__Exercises to complete__:
1. In the email exchange about the gather vectorization patch, which target backend is said to already have nearly all of the needed builtins?
2. Extend the mailing-list reply on gather vectorization beyond its final sentence.

__Excerpted text__:
· · · ·

On Fri, Nov 04, 2011 at 10:52:44AM +0100, Richard Guenther wrote:
> > - Gather vectorization patch + incremental patches
> >   http://gcc.gnu.org/ml/gcc-patches/2011-10/msg02411.html
> 
> I'm not sure I like using new builtins for gather representation
> on the tree level too much, given that we are now moving
> towards using tree codes for suffle.  Thus, how complicated
> would it be to have a gather tree code and optab and to
> handle the mixed size index issue in the expander?
> 
> I realize this would be quite some reorg to the patchset ...
> so, why did you choose builtins over a more generic approach?

Because while permutations etc. are common to most targets,
currently gather is very specialized, specific to one target,
with lots of details how it must look like (e.g. the mask stuff where
we currently don't even have tree code for conditional loads or conditional
stores), and additionally unlike VEC_PERM_EXPR etc. which are normal
expressions this one is a reference (and conditional one too), so
I'm afraid I'd need to touch huge amounts of code (most places that
currently handle MEM_REF/TARGET_MEM_REF would need to handle
VEC_GATHER_MEM_REF too, as it is a memory read (well, set of conditional
memory reads).  The i?86 backend already has (except 4) all the needed
builtins anyway and handles expanding them too, the 4 ones are just
to cope with the weirdo definition of some of them (half sized vectors).

· · · ·

__Source material__:
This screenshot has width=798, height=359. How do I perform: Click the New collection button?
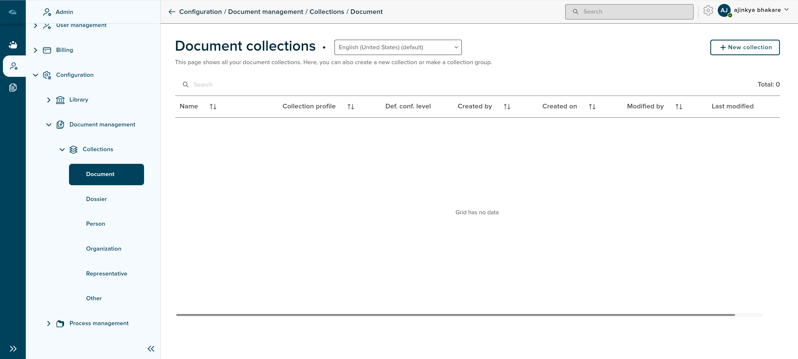[x=745, y=47]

· · · ·

__Outputs in order__:
1. The i?86 backend, which has all of them except four.

2.
And when it is represented as builtin, the side-effects are handled by
all optimization passes automatically, similarly how e.g. atomic builtins
are right now builtins and not expressions.

So I thought it is better to use builtins right now, then when we in 4.8+
hopefully do something about conditional loads/stores and their
vectorization and if we introduce for that some new GIMPLE representation,
this could be done on top of that.

> >   http://gcc.gnu.org/ml/gcc-patches/2011-10/msg02846.html
> 
> +  if (TREE_CODE (base) == MEM_REF)
>      {
> -      off = TREE_OPERAND (base, 1);
> +      if (!integer_zerop (TREE_OPERAND (base, 1)))
> +	{
> +	  if (off == NULL_TREE)
> +	    {
> +	      double_int moff = mem_ref_offset (base);
> +	      off = double_int_to_tree (sizetype, moff);
> +	    }
> +	  else
> +	    off = size_binop (PLUS_EXPR, off, TREE_OPERAND (base, 1));
> 
> that's not safe, TREE_OPEAND (base, 1) is of pointer type, so
> you unconditionally need to do the conversion to sizetype of
> TREE_OPEAND (base, 1).

Ok, will fix.

> The routine lacks comments - it's got quite big and fails to

And add the comments.

> state any reason for its complexity.  I'm also not sure why
> DR would include any loop invariant parts of the SCEV - doesn't
> it instantiate just for the loop in question?

I'm not sure I understand your question.  With the incremental
patch I'm not using any DR info appart from DR_REF to determine
what is loop invariant part of the address and what is not.
The reason for that is that split_constant_offset turns the GIMPLE
code into a sometimes big tree, which actually may contain a mixture
of loop invariants/constants and SSA_NAMEs defined in the loop,
that all with casts, multiplications/additions/subtractions.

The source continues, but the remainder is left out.